The New York Stock Exchange 20% rule
Our common stock is listed on the New York Stock Exchange. NYSE rules require that before we issue a number of shares equal to 20% or more of the outstanding shares of our common stock in any transaction or series of transactions (other than in a public offering or in a "bona fide private financing," as defined in the NYSE rules, involving the issuance for cash of common stock or securities convertible for or exchangeable into common stock at a price at least as great as book and market value), we must obtain stockholder approval. As described above, without this limitation, the total number of shares that may be issued upon conversion of our Series D preferred stock and exercise of the related warrants and in payment of dividends on the Series D preferred stock represents more than 20% of our shares of common stock outstanding on the date of the issuance of the Series D preferred stock and related warrants.
Our agreements with the investors require us to use our best efforts to obtain stockholder approval by December 15, 2003 so that we may issue to them all the common stock issuable in connection with these securities without violating the NYSE stockholder approval rules. Accordingly, we are submitting this matter for stockholder approval at this special meeting.
Currently, under the certificate of designations of the preferred stock and the terms of the warrants, and NYSE rules, absent stockholder approval, the maximum number of shares of our common stock that we can issue upon conversion of all the preferred stock and exercise of all the warrants is approximately 9.3 million shares, equal to approximately 19.99% of our common stock outstanding on October 14, 2003, rather than the approximately 10.7 million shares underlying the outstanding preferred stock and warrants. In addition, we need stockholder approval in order to issue shares of common stock (a) upon conversion of the additional shares of preferred stock that the investors have the right to purchase; (b) in payment of dividends on the preferred stock; (c) that would be needed in case of adjustments to the preferred stock and warrants; or (d) if we convert preferred stock to common stock at the maturity date of the preferred stock, March 15, 2006.
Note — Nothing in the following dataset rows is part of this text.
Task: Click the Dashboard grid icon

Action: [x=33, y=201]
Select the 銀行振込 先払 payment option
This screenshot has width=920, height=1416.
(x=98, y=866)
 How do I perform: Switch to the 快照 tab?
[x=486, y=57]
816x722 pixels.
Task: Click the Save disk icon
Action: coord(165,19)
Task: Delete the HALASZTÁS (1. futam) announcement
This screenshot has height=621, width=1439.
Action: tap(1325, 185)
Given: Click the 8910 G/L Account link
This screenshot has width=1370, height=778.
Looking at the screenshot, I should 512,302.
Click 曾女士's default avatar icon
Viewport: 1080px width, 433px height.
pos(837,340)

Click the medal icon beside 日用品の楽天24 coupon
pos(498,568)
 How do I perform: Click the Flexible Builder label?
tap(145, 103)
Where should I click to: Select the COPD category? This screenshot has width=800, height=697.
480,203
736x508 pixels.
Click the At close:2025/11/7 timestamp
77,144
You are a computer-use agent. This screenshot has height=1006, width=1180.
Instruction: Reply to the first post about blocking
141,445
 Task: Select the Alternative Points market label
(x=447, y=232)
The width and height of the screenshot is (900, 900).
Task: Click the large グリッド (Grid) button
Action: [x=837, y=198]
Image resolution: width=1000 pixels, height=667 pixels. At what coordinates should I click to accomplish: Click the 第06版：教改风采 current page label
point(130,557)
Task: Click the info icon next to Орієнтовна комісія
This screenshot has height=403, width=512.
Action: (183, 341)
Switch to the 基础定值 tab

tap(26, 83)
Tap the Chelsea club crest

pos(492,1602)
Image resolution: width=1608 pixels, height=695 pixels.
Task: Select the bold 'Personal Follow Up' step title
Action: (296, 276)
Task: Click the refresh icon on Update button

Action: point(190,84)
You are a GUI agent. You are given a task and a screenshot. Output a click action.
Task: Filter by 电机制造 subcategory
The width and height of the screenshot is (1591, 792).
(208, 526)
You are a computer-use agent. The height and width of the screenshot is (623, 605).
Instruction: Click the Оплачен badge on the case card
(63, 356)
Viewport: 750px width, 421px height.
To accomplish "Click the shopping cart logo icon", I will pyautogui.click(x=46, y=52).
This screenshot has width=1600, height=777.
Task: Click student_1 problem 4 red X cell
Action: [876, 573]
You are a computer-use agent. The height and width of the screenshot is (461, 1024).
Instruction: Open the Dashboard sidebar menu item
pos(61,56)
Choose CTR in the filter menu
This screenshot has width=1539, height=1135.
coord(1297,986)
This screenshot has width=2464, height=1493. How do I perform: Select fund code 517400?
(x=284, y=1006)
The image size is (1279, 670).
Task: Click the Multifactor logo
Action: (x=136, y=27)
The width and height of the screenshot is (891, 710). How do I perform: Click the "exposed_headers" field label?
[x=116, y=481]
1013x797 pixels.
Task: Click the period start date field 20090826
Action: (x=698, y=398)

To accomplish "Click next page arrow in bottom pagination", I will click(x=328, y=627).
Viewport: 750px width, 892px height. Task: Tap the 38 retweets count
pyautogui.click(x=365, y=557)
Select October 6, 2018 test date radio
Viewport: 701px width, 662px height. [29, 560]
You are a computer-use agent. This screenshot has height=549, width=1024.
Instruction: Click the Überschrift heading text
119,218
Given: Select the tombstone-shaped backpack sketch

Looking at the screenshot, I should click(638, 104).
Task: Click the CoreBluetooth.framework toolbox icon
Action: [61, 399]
If we fail to obtain stockholder approval, then the holders of the preferred stock and warrants may require us to repurchase, at a 20% premium for cash, the portion of their preferred stock and warrants that is convertible or exercisable into the number of shares of common stock that exceeds the 19.99% maximum, and we would lose some of our rights under our agreements with the holders of the preferred stock, including the right to pay dividends in shares of common stock. Under no circumstances will we issue shares of common stock upon conversion and exercise of the securities in excess of the 19.99% threshold or pay dividends on the preferred stock in shares of common stock unless we receive the stockholder approval contemplated by this proposal.
4.99% cap on issuances to each holder of preferred stock and warrants
Under the certificate of designations for the preferred stock and the terms of the warrants, no investor in the preferred stock or warrants may convert preferred stock or exercise warrants to the extent that any of these events would cause the investor, together with its affiliates, to beneficially own more than 4.99% of the shares of our common stock outstanding following such conversion or exercise.
Summary of the terms of the warrants
The following is a summary of the terms of the warrants.
Exercise. The holders of the warrants have the right until May 16, 2006 to exercise the warrants to purchase a total of 1,141,000 shares of our common stock for $3.75 per share.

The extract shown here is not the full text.